Trade features significantly in this first edition of Across the EUniverse for the year 2017. It cannot be otherwise. US President Trump has said that he will change US trade policy building barriers to market access and forcing US companies to manufacture at home. China President Xi has said that China promotes barrier free trade so long as the barriers are in third countries (not in China). The EU is in the process of reforming its trade defence instruments and digesting how a post Brexit world will look.
This change in trade is evidence of wider change that is taking place around us and which is likely to continue into 2017. There will be federal elections in Germany and national elections in France. If Italy gets to change its electoral law there may well be an election in Italy. Will the forces that backed President Trump in the US win in the EU as well. The country most likely to change is the Netherlands, once a bastion of openness but now toying with the idea of giving the most votes to an anti-Islam party.

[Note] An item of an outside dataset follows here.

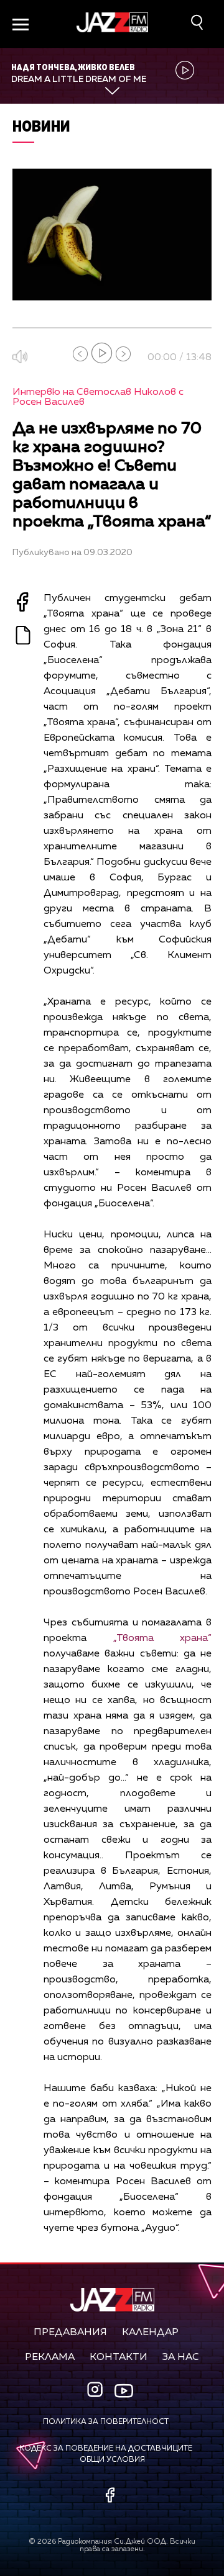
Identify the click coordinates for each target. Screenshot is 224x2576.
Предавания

In this issue we look at the legal debate concerning an Italian exit from the Euro; a comparison between Trump and Xi approach on the concept of trade; some consequences of the excessive length of court proceeding; we also examine the advantages of the new italian “rent to buy” agreement; as well as the Multilateral Investment Court; an overview of the service sector; a further examination of the trade consequences of Brexit and finally the advantages or disadvantages of enhancing the bilateral framework between EU and US in the field of energy.